The carbon tax has hit Australia, with the Federal Government passing legislation to put a price on carbon emissions. However, despite the information campaign currently being run by the government, people are still confused about the $23 per tonne carbon price and its implications for both the household budget and the environment.
While the Federal Government are calling it the carbon price, most people still refer to the new scheme as the carbon tax. The price on carbon does not have to be paid directly by individuals however, instead being covered by about 500 of the biggest polluting businesses in the country. The effects of the new tax will still be felt outside these circles however, with a massive compensation program now put in place to offset the passed-on increases in household costs.
Treasury estimate the carbon price will increase the consumer price index by only 0.7 percent, although the true effects are unlikely to be known for some time. Overall, the government estimate that average household costs will increase by $9.90 per week, including about $3.30 in electricity, $1.50 in gas, and $1 in food. In an effort to balance the increase in living costs, the government are compensating nine out of every ten households in the country.
With the average compensation estimated at $10.10 per week, the government are hoping to offset the carbon price for the vast majority of households. Kevin Parton, Professor at the Institute for Land, Water and Society at Charles Sturt University, is one of many experts in favour of the scheme, saying: "The research that's been done confirms that most families will actually be net beneficiaries from the whole package remembering that families not only have got to pay the tax, but also get direct payments from the government and also receive income tax cuts."
However, with over half all money raised going towards compensation in an attempt to offset pain caused, the carbon price in its current incarnation does not seem like the most streamline solution to what is a serious problem. While half of all money raised though the tax will be spent on things like clean energy programs, environmental jobs, and incentives, it is easy to understand why some people think this scheme is crippled from within.
Initial reactions to the carbon price have been mixed, with people fearful of the economic impact and critical of the scheme as too inefficient and ineffective. In many ways, the carbon tax seems like a thinly veiled compromise designed to stop complaints from within, however, absolutely no-one is in danger of becoming overjoyed.

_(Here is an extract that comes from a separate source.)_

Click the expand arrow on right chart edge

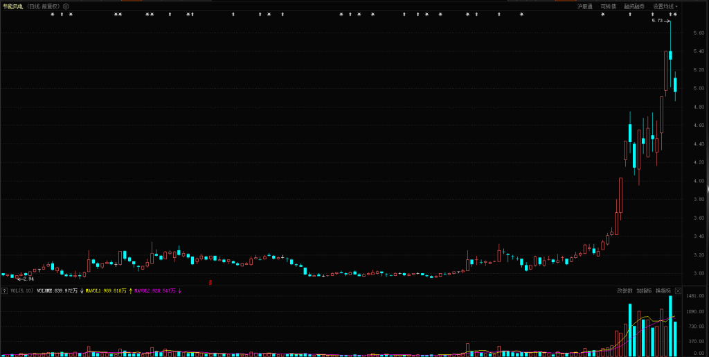(707, 189)
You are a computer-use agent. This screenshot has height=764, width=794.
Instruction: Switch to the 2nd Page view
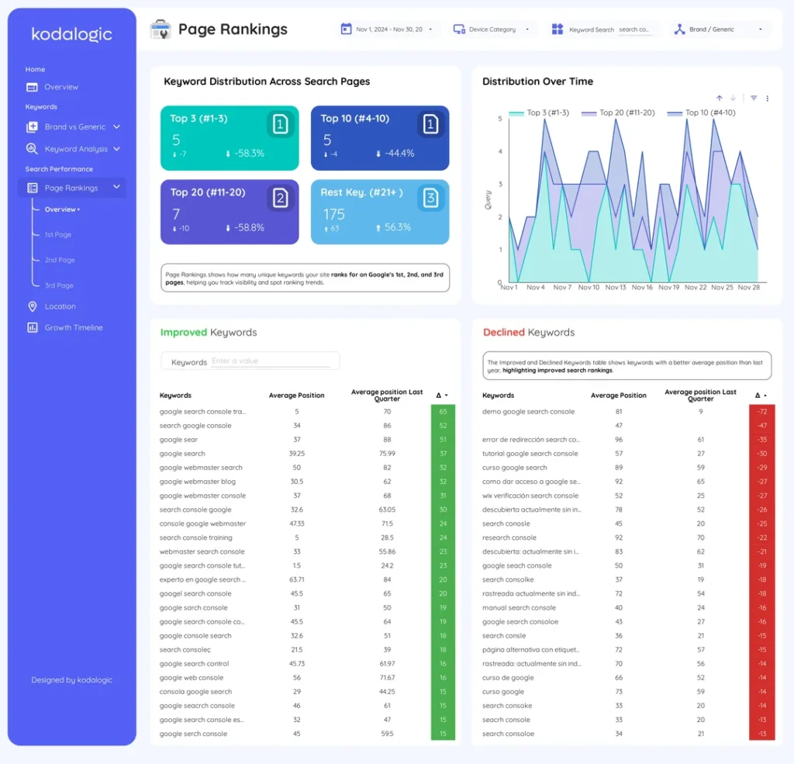(59, 260)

This middle-of-the-road approach by the government has not been successful however, with the ALP and its leader continuing to suffer in a recent Nielsen poll published on July 4. Both the ALP and Ms Gillard's individual approval rating are down by 1 percent, with support for the carbon price down by 4 points at 33 percent. While the government will be hoping that the reality of life under the carbon price will improve its popularity, only time will tell if this is likely.